提供する44のサービスは、全国で使われている決済ブランドの全てをカバーしていると見ており、今後は投資が比較的平準化していくのではないか。上場によって得られた資金も設備投資に活用していくので、緩めることなくまんべんなく投資を行い、ボラティリティをできるだけ低くしようと考えている。

―M&Aの対象業種は
流通とその現場に絡むものであれば、全てと言ったらいいのかもしれない。観点は3つあり、1つは開発リソースの調達だ。日本でITエンジニアが十分にいないため流通事業者も非常に苦労している。開発会社を我々のなかに仲間として迎え入れておくことが必要ではないか。

もう1つは情報プロセッシングという事業領域での、より幅広いサービスの提供だ。例えば、クーポンを配信する会社や、流通業の基幹システムで、顧客の1to1マーケティングを担うソリューションを持つ会社と組むことでより幅広いサービスができる。

一方で、足元では電子決済を、さらに力強く広げなければならない。
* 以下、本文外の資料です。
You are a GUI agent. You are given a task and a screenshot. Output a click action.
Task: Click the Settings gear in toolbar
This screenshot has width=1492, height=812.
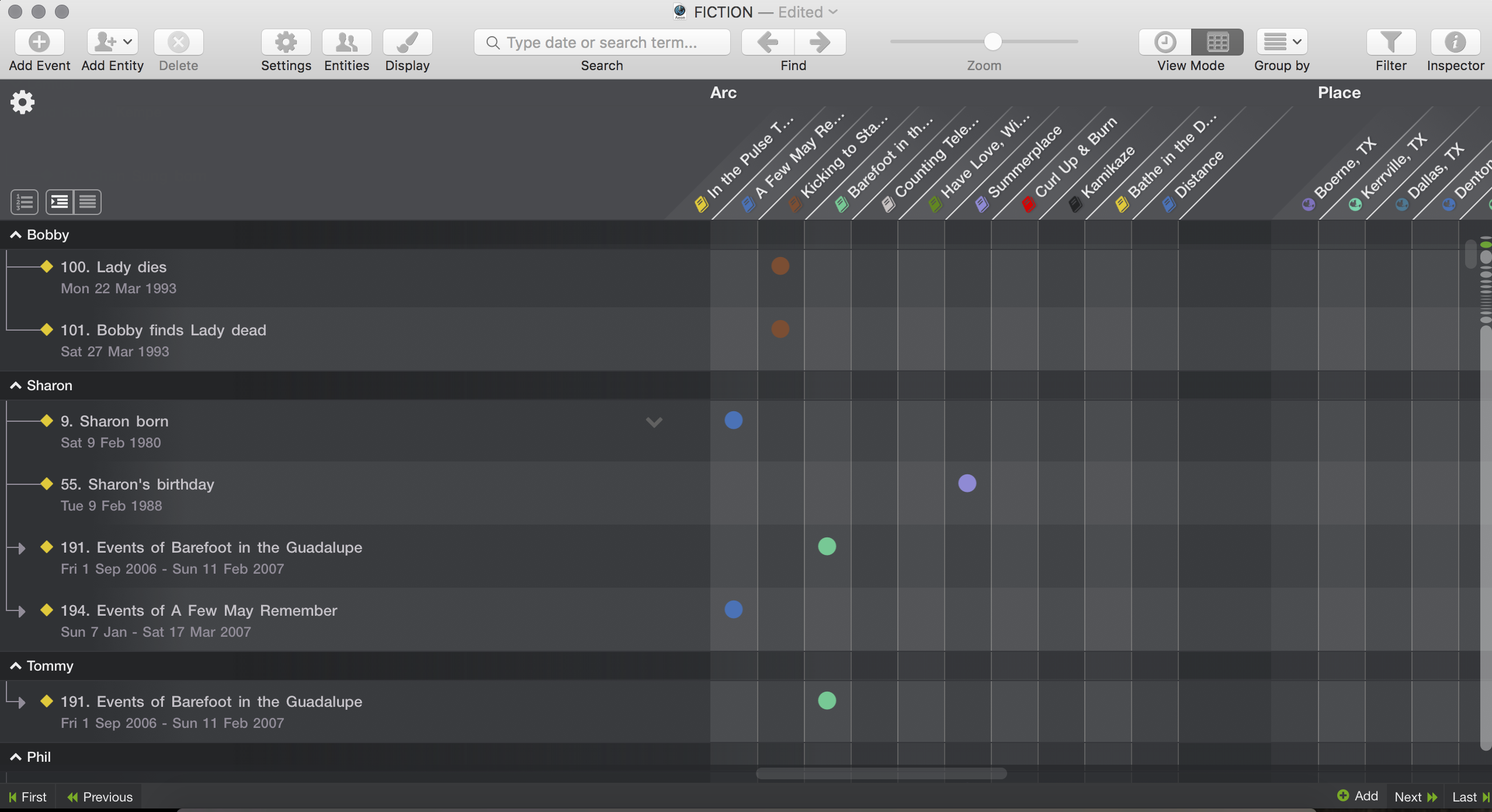[286, 42]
情報プロセッシング事業にシフトすることではない。電子決済は今まで以上に力を入れていく。ゲートウェイを手掛ける会社や、我々がやっていないBtoCのサービスを行うフィンテック会社もあると思うので、提携の候補に挙がってくる。

―この2~3日の間に報道されているデジタル給与払いの実現に向けた動きが、事業に与えるインパクトは
我々も詳細な分析をまだ行っていない。直接的に影響を及ぼすというよりは、電子決済が使われる規模の拡大が加速すると想定される。例えば、昨年度でいうと32.5%という日本の電子決済比率を、何ポイントかこれまでのペースよりも早く押し上げるように動くと、我々のビジネスには追い風になってくる。

我々の基本的な収益は、流通事業者に提供するサービス数×端末の台数で固定料金が決まるサブスク型となる。使用の有無に関わらず固定料金を受け取り、下振れのない非常に安全なビジネスである一方、日本の電子決済(の比率)がこれから上がっていくなかではアップサイドを取りにくい。

この2~3年、使われた金額に対してのパーセンテージを課金するGMV(Gross Merchandise Value)課金を、特にQRコードの決済で試行している。そういったものと組み合わせて進めている。そうなるとアップサイドが増えていく。